Article Index

  • Server CPUs Are Best For HPC (particularly the Opteron) ?
    In some cases they probably are best. If you look at SPEC numbers you will see that processors like the Pentium D hold their own against their larger siblings. While the SPEC benchmarks are an important yardstick, real application benchmarks often give another data point with which to compare processors. The GROMACS molecular dynamics package is known to push processors very hard and is therefore a good test of overall number crunching capability.

    In my tests, a more expensive Opteron 270 (2 Ghz) was on average 22% slower than a Pentium D 940 (3.2 GHz) when running the GROMACS single processor benchmarks.

  • More Sockets Are Better ?
    Cramming cores and CPUs on motherboards sounds like a good idea. A dual socket motherboard can now support four cores (and soon eight cores). In some cases this is a good idea, in others I am not so sure. There is much to understand about four cores sharing memory and optimum performance. In addition, the more cores on a motherboard the more eggs your put in one basket. A failed power supply or motherboard now takes out four cores.

    The recent introduction of the Intel Caretta motherboard (Model S3000PT) has been designed to address these issues. The Caretta motherboard supports the Intel Pentium 4/Intel Pentium D processor (Presler), four DIMM slots (DDR2 533/667 with ECC, 2-way interleaved, unbuffered), Integrated 2 port SATA 3.0Gb/s with RAID 0 &1, an ATI ES1000 (16MB), Dual gigabit Ethernet LAN, and 5.95 inch x 13 inch form factor. Interestingly, the form factor is one half the size of a Extended ATX (12"x13") motherboard. These dimensions allow a standard rack mount ATX enclosure to hold two Caretta motherboards allowing for higher density, less memory contention, and a lower impact of component failure.

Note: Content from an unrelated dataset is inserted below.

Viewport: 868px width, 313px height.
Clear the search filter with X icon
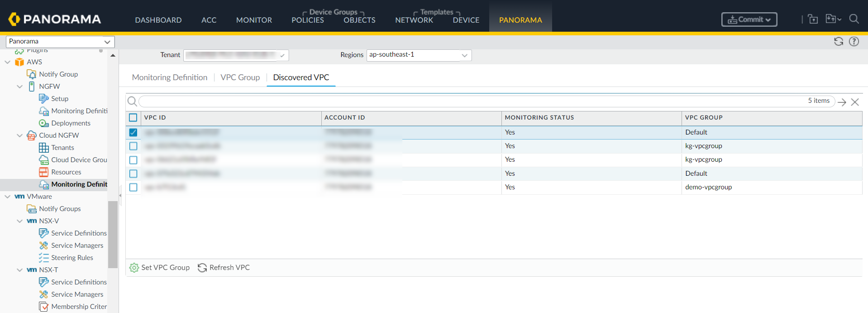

    A standard cluster node can then hold two separate Caretta motherboards each with its own memory and power supply. The Caretta is only available through integrators. Contact them, they know about it.

  • Gigabit Ethernet Is Too Slow ?
    For some applications gigabit Ethernet is too slow. Particularly if you are trying to service four cores on one motherboard. Most people are not aware, however, that if properly tuned, gigabit Ethernet can be very effective for some application.

    Using Netpipe, systems were able to achieve a maximum throughput of 111 MBytes/sec and a single byte TCP latency of 36 μseconds using one of the on-board Ethernet ports.

  • Gigabit Ethernet Will Not Scale ?
    As part of the testing, I wanted to see if gigabit Ethernet could keep up with the processors and test to see the effect of the dual cores on performance. A full accounting of the numbers are in the White Paper. Some of the conclusion are quite interesting:

    The NAS benchmark was run on four, eight, and 16 cores. As would be expected, some codes (Integer Sort) did not scale well over gigabit Ethernet, however, in the case of the LU benchmark, 8 processors using 16 cores delivered a speed-up of 11.7 times for a total of 6.34 GFLOPS.

    For the GROMACS benchmark, the 8-way scaling produced a 6.5 times speed-up (7.57 GFLOPS) and was able to achive a 9.3 times speed-up (10.84 GFLOPS) using 16 cores.

  • Servers Are the Price-To-Performance Leaders ?
    Leveraging commodity hardware with the proper cluster software can provide quite astounding price-to-performance. Again, price-to-performance should always be cast in terms of an application. For example:

    If the price ratios for Pentium D 940 and Opteron 270 systems are combined with the GROMACS performance data, then the price-to-performance of the Opteron solution is almost double that of the Pentium D solution -- which means you spend almost double the money to get the same performance!

Next Steps

If I had more time, I would have tested many more applications and worked on improving the current numbers, but the performance picture quickly became clear. If you are interested in getting more bang for your buck, then test your assumptions and take a look at all the hardware options, even the ones you dismissed in the past. Here are a few steps that can help you get started:
  1. Download the White Paper and read it carefully.
  2. Consult experienced integrators, like Appro, about your applications and needs. They are qualified to to take commodity technology and turn it into a real industrial strength cluster.
  3. Consult an experienced software partner, like Basement Supercomputing, they understand how to get the most out of your cluster and will be there when it is time to upgrade or make changes.
  4. Finally, never assume! If possible test as many assumptions that you can and do not be afraid to rethink your position.
Clustering began in the mid 1990's with commodity-off-the-shelf (COTS) hardware. It was a good idea then and it appears to be a a good idea now.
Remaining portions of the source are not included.